In the broadest sense, a system is simply anything that takes an input and produces an output. Think of it as a black box where something goes in, is processed, and something else comes out. In electrical and computer engineering, these inputs and outputs are typically signals, and the “processing” is defined by mathematical relationships. We analyze these relationships to understand how a system behaves.
Systems (Examples)
Continuous-Time (CT) vs.
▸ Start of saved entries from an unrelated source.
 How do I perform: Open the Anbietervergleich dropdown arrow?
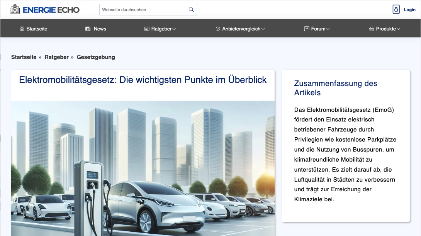click(263, 29)
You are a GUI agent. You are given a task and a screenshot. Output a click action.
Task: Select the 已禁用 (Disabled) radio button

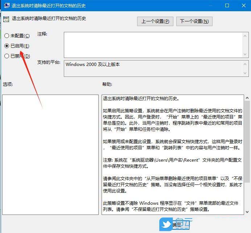[x=7, y=56]
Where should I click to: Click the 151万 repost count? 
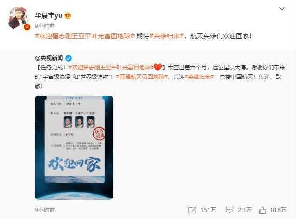pos(208,210)
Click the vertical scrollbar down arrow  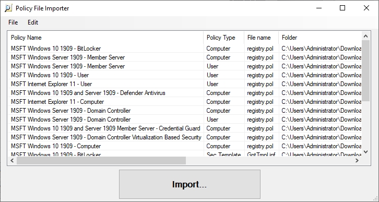(x=366, y=152)
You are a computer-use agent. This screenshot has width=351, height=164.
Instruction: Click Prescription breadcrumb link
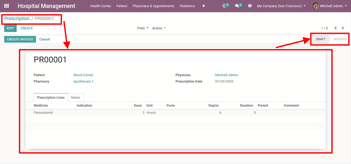coord(17,19)
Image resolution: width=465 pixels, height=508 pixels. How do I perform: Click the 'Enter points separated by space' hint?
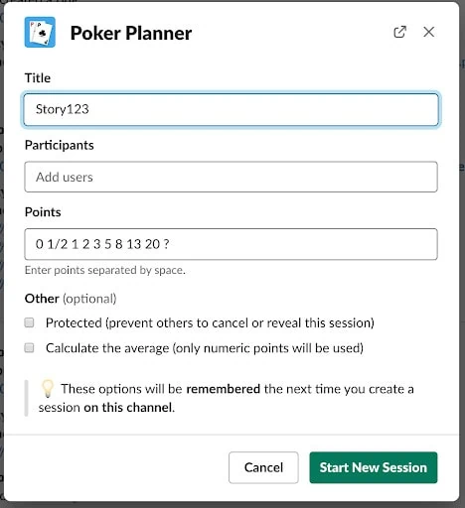click(x=105, y=270)
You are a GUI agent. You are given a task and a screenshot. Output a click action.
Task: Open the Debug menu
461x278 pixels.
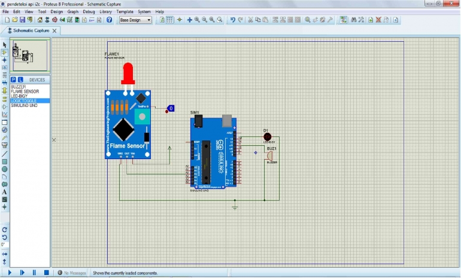[x=89, y=11]
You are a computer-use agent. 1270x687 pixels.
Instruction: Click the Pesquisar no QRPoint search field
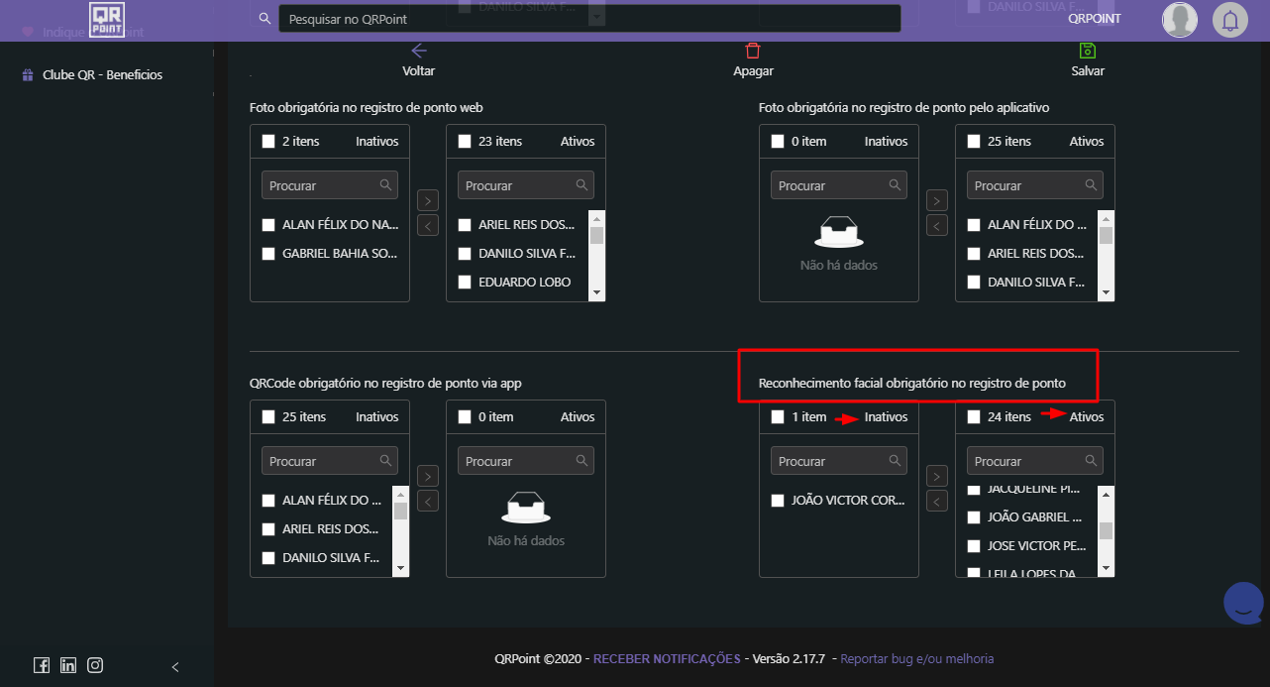click(589, 19)
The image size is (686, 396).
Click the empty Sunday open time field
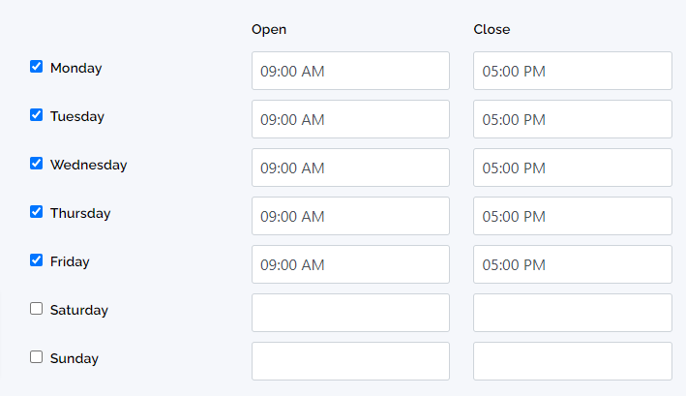click(350, 361)
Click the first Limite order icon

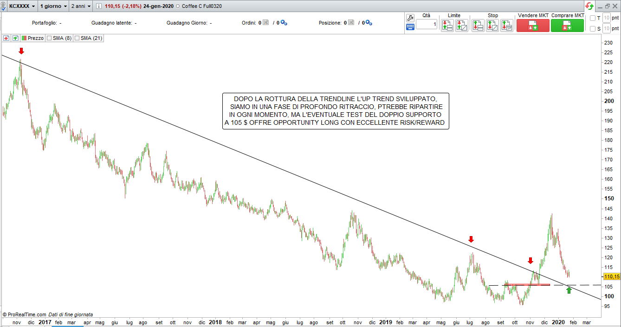tap(447, 26)
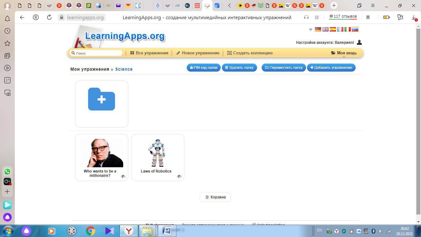Select the German flag language icon

tap(318, 29)
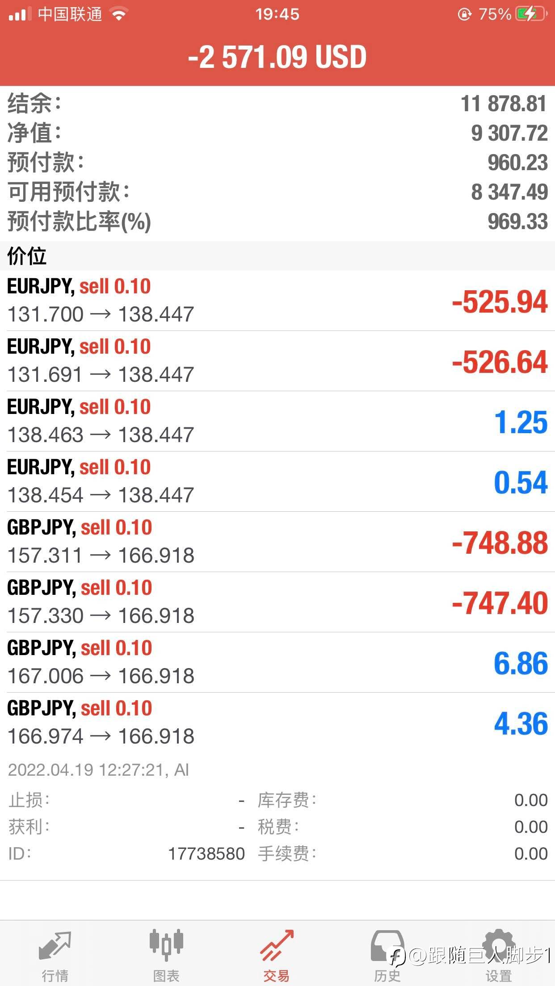Tap the Wi-Fi status icon

pyautogui.click(x=119, y=14)
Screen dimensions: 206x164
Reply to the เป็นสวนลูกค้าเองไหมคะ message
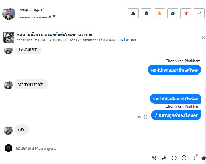pyautogui.click(x=139, y=117)
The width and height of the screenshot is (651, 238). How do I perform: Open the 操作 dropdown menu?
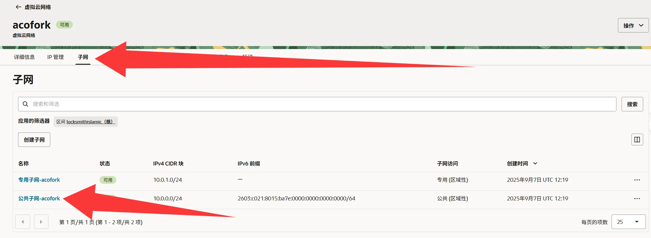coord(633,26)
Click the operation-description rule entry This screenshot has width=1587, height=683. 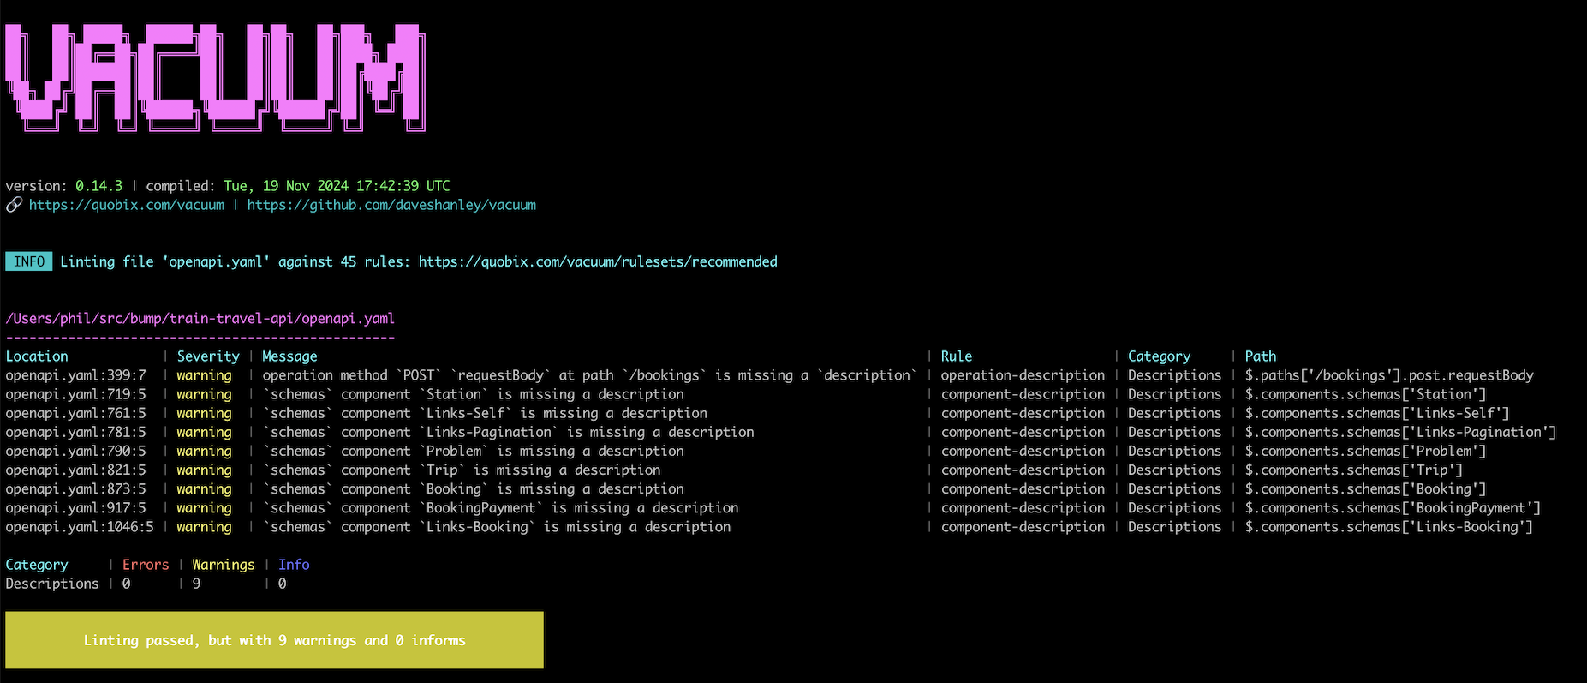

Discrete-Time (DT) Systems
Systems are classified based on the nature of their input and output signals.
Continuous-Time Systems
Input \(x(t)\) and output \(y(t)\) are continuous functions of time .
Represented by: \(x(t) \rightarrow y(t)\)
Real-world examples:
Analog filters
Mechanical systems
Electrical circuits (e.g., op-amp circuits)
Discrete-Time Systems
Input \(x[n]\) and output \(y[n]\) are sequences (defined at discrete instants).
Represented by: \(x[n] \rightarrow y[n]\)
Real-world examples:
Digital signal processors (DSPs)
Computer algorithms
Financial modeling (e.g., monthly balances)
The fundamental distinction lies in how time is handled. Continuous-time systems operate on signals that are defined for all values of time, much like a continuous waveform. Discrete-time systems, on the other hand, operate on signals that are sampled or defined only at specific, discrete points in time. We will study both types in parallel throughout this course, but in Chapter 7, we’ll see how they are connected through the concept of sampling. Many real-world systems, especially in modern engineering, involve both, for example, processing an analog signal using a digital computer.
Simple Examples of Systems: Continuous-Time (1/2)
Many diverse physical systems can share the same mathematical description.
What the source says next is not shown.